◆ **Fragmento del documento**
15. Y la última: La enfermedad del beneficio mundano, del exhibicionismo: cuando el apóstol transforma su servicio en poder, y su poder en mercancía para obtener provechos mundanos o más poderes. Es la enfermedad de las personas que tratan incansablemente de multiplicar poderes y por este objetivo son capaces de calumniar, de difamar y de desacreditar a los demás, incluso en periódicos y en revistas, obviamente para exhibirse y demostrar que son más capaces que los demás. Esta enfermedad también hace mucho daño al cuerpo, porque lleva a las personas a justificar el uso de cualquier medio con tal de alcanzar tal objetivo, a menudo en nombre de la justicia y de la transparencia. Aquí me viene a la mente el recuerdo de un sacerdote que llamaba a los periodistas para contarles (e invitar) cosas privadas de los propios hermanos y parroquianos. Para él lo que contaba era sólo verse en las primeras páginas, pues así se sentía “poderoso e importante” causando tanto mal a los demás y a la Iglesia. ¡Pobrecito!
Hermanos, estas enfermedades y tentaciones son naturalmente un peligro para cada cristiano y para cada curia, comunidad, congregación, parroquia, movimiento eclesial, y pueden golpear sea a nivel individual que comunitario.
Es necesario aclarar que es sólo el Espíritu Santo –el alma del Cuerpo Místico de Cristo, como afirma el Credo: ‘Creo… en el Espíritu Santo, Señor y vivificador’- quien cura cada enfermedad. Es el Espíritu Santo quien sostiene cada sincero esfuerzo de purificación y de cada buena voluntad de conversión. Es Él quien nos da a entender que cada miembro participa en la santificación del cuerpo y a su debilitamiento. Es Él el promotor de la armonía: ‘Ipse harmonia est’, dice San Basilio. San Agustín nos dice: ‘Hasta que una parte se adhiere al cuerpo, su curación no es desesperada; aquello que fue cortado, no puede curarse ni sanar’.
La curación es también fruto de la conciencia de la enfermedad y de la decisión personal y comunitaria de curarse soportando pacientemente y con perseverancia la curación. Por lo tanto, estamos llamados –en este tiempo de Navidad y para todo el tiempo de nuestro servicio y de nuestra existencia- a vivir ‘según la verdad en la caridad, tratando de crecer en cada cosa hacia Él, que es el jefe, Cristo, de quien todo el cuerpo, bien compaginado y conectado, mediante la colaboración de cada empalme, según la energía propia de cada miembro, recibe fuerza para crecer en manera de edificar a sí mismo en la caridad (Ef 4, 15-16).

◆ **Enunciado**
Escribe la continuación del fragmento sobre las enfermedades espirituales y su curación a partir de su última oración.

◆ **Datos analizados**
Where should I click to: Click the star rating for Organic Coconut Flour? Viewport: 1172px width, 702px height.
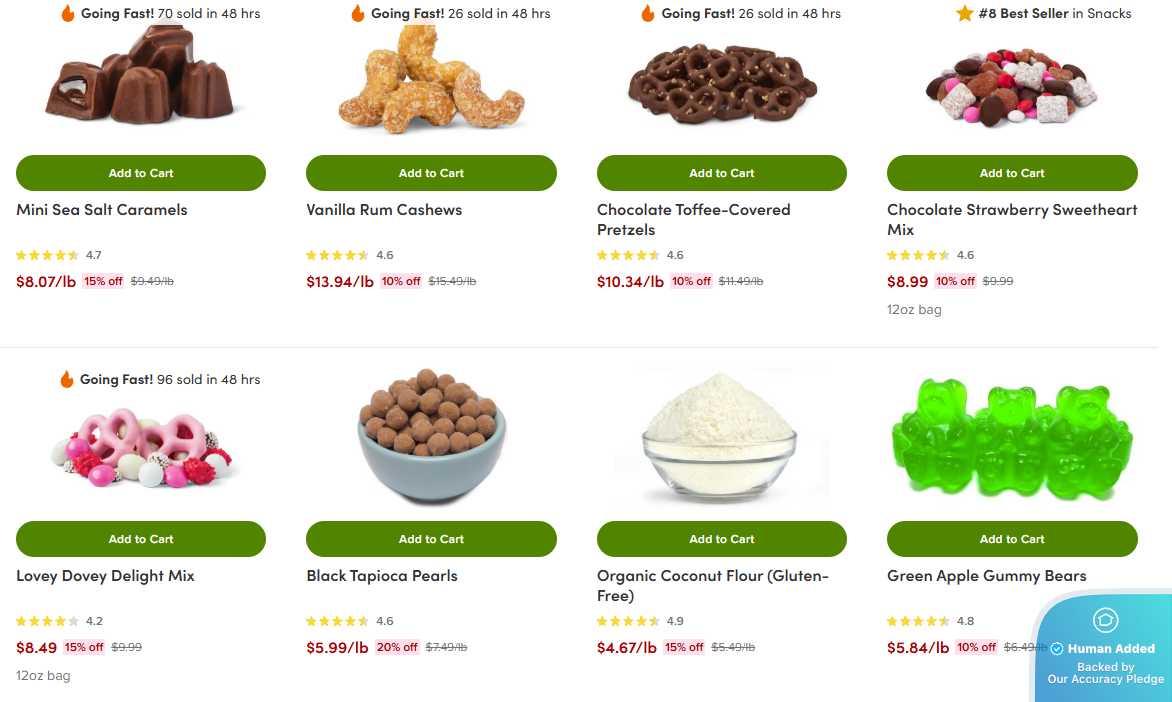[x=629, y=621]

...

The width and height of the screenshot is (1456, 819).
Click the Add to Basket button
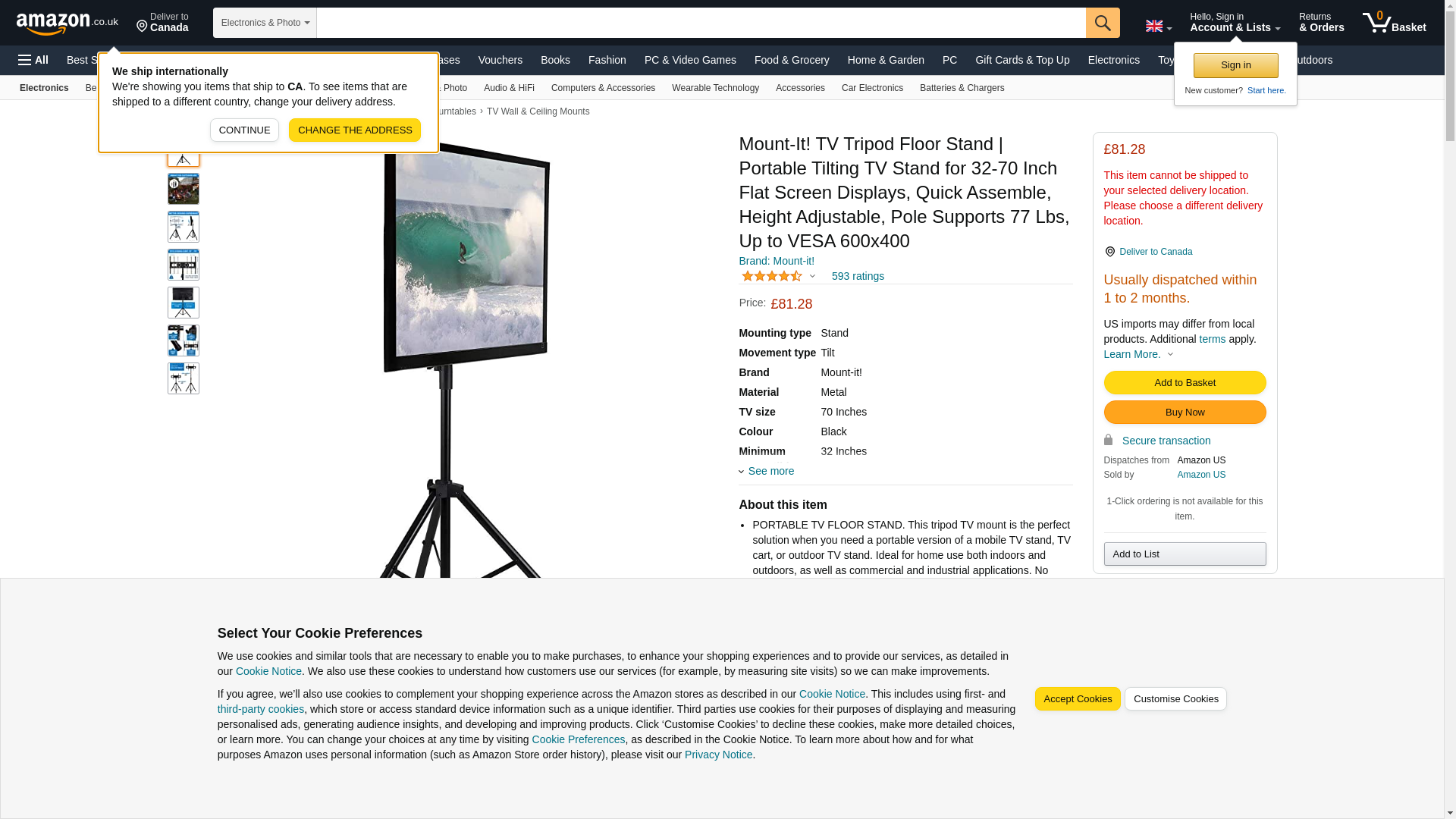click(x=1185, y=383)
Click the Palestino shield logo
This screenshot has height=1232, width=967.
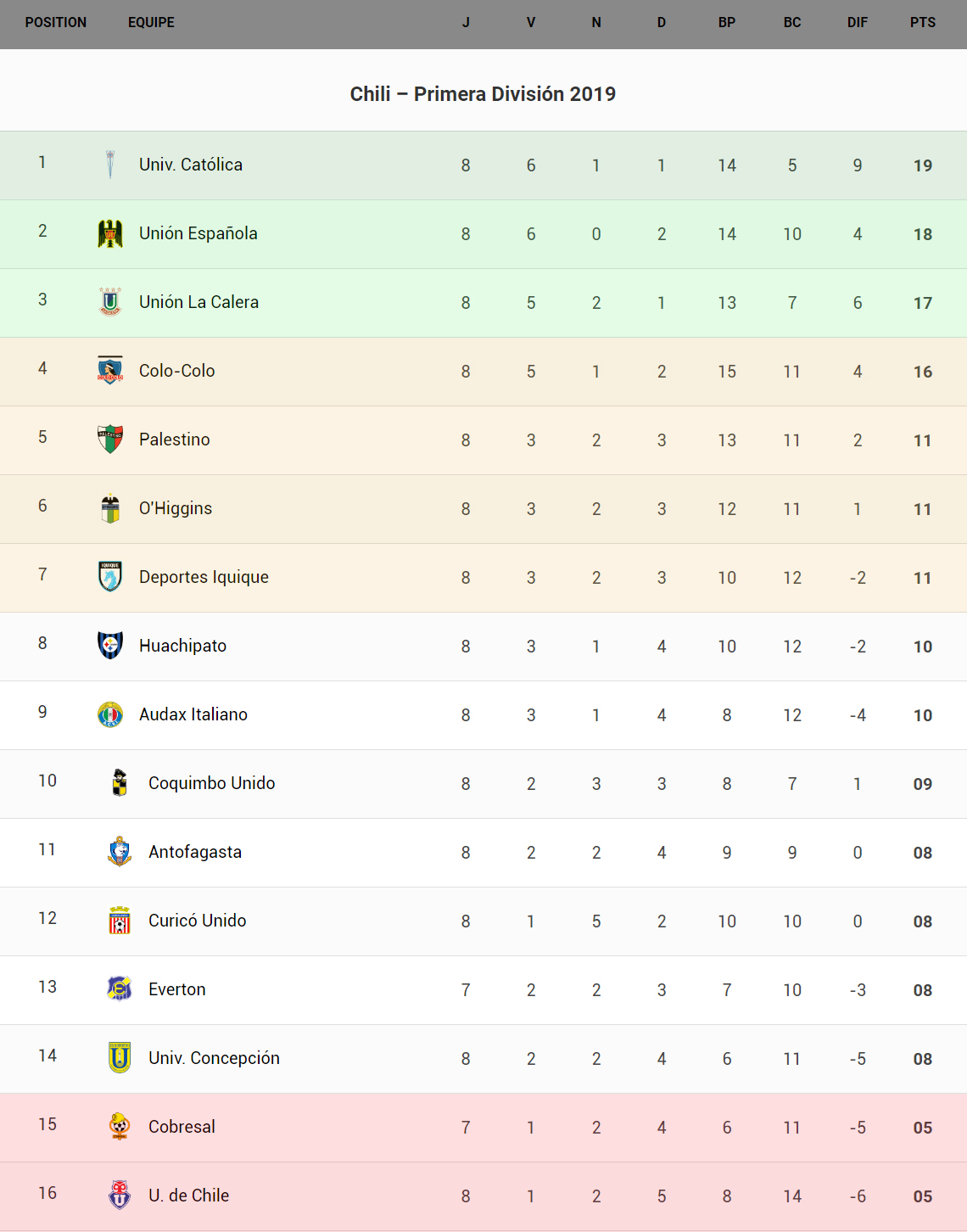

◆ **Respuesta**
Queridos hermanos, Una vez he leído que los sacerdotes son como los aviones: sólo hacen noticia cuando caen, pero hay muchos que vuelan. Muchos critican y pocos rezan por ellos. Es una frase muy simpática y muy cierta, porque indica la importancia y la delicadeza de nuestro servicio sacerdotal, y cuánto mal podría causar un solo sacerdote que ‘cae’ a todo el cuerpo de la Iglesia. Por lo tanto, para no caer en estos días en los que estamos preparándonos a la Confesión, pidamos a la Virgen María, Madre de Dios y Madre de la Iglesia, curar las heridas del pecado que cada uno de nosotros lleva en su corazón y de sostener a la Iglesia y a la Curia de modo que sean sanos y re sanadores, santos y santificantes, a gloria de su Hijo y para nuestra salvación y del mundo entero. Pidamos a Él hacernos amar a la Iglesia como la ha amado Cristo, su hijo y nuestro Señor, y de tener la valentía de reconocernos pecadores y necesitados de su Misericordia y de no tener miedo a abandonar nuestra mano entre sus manos maternas.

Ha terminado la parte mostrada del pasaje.